Required action — Using the data below, set down every line from the one containing "Focus the Name field containing DoorLine Cam" through the one containing "Task: Add the 'sur mesure' paddle to cart", inclusive and unchanged. Pictures are to be skipped.

Raw data —
========
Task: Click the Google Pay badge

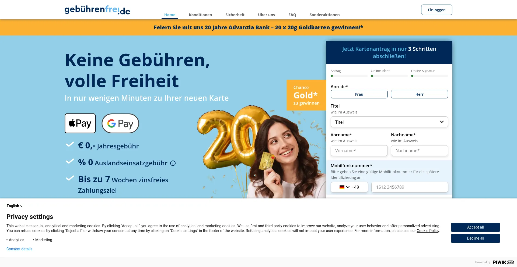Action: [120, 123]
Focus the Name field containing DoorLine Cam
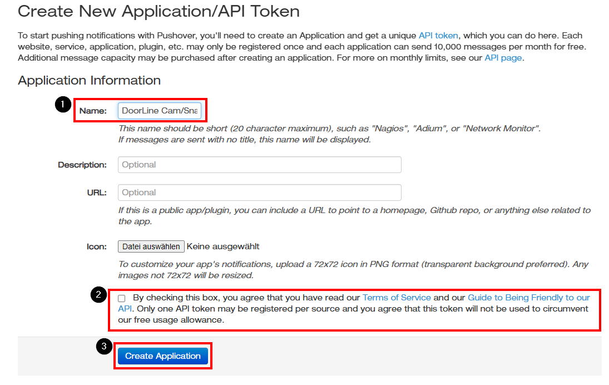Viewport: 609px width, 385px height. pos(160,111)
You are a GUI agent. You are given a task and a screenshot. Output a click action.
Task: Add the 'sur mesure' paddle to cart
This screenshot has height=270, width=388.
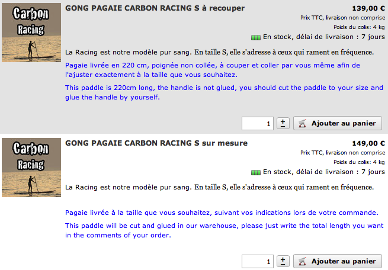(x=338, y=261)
========
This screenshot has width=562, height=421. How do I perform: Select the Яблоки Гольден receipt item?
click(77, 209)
========
Response area —
Focus the Name field containing DoorLine Cam
Viewport: 609px width, 385px height. pos(160,111)
You are a GUI agent. You are given a task and a screenshot. Output a click action.
Task: Add the 'sur mesure' paddle to cart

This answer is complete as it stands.